What you are asked to do: Could you quote verbatim the rows starting with the line that contains "What do you see at coordinates (1271, 68)" and continuing through the last of the rows?

--- Start of Provided entries ---

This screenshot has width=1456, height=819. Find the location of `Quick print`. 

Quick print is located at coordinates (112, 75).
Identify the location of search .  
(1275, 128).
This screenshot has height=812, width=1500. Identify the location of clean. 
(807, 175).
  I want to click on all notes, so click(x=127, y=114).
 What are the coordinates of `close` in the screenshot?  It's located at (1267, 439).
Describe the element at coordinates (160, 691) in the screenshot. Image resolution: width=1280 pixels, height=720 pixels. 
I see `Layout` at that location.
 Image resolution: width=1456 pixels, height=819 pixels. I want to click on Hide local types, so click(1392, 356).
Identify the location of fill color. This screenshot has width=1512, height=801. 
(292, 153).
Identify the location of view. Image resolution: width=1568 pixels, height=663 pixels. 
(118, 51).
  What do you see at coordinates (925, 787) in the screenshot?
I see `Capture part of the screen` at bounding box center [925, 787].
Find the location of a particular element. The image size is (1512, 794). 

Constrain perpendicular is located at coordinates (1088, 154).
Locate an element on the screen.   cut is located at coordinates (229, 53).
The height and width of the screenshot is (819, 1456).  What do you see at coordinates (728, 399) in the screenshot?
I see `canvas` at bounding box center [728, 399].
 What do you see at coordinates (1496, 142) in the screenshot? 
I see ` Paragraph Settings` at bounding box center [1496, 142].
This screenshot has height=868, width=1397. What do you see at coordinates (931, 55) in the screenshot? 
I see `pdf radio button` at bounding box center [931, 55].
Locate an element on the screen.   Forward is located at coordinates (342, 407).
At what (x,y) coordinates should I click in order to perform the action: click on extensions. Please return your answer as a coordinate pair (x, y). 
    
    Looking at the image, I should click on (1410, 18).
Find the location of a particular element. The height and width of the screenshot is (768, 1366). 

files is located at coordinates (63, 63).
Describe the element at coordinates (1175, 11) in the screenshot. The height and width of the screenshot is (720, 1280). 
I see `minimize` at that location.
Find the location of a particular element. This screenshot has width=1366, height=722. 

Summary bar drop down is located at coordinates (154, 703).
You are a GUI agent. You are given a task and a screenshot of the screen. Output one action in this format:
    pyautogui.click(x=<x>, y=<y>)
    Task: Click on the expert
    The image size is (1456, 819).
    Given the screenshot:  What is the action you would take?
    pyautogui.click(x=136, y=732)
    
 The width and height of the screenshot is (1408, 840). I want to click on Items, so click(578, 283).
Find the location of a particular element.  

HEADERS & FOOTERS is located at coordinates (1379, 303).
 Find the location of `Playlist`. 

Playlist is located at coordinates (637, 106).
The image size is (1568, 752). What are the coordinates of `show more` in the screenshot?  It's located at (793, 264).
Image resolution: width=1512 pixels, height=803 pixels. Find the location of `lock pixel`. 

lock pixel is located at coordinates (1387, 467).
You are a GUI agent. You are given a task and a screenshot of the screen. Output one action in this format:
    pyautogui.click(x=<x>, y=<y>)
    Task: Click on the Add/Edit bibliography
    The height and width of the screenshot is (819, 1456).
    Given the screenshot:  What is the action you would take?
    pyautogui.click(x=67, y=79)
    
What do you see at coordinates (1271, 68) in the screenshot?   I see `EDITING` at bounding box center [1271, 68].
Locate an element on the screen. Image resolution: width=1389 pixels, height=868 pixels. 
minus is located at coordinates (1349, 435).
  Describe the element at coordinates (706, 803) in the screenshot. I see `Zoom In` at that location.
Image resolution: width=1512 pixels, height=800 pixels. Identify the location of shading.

--- End of Provided entries ---

Correct result:
What do you see at coordinates (1271, 68) in the screenshot?   I see `EDITING` at bounding box center [1271, 68].
Locate an element on the screen. Image resolution: width=1389 pixels, height=868 pixels. 
minus is located at coordinates (1349, 435).
  Describe the element at coordinates (706, 803) in the screenshot. I see `Zoom In` at that location.
Image resolution: width=1512 pixels, height=800 pixels. Identify the location of shading.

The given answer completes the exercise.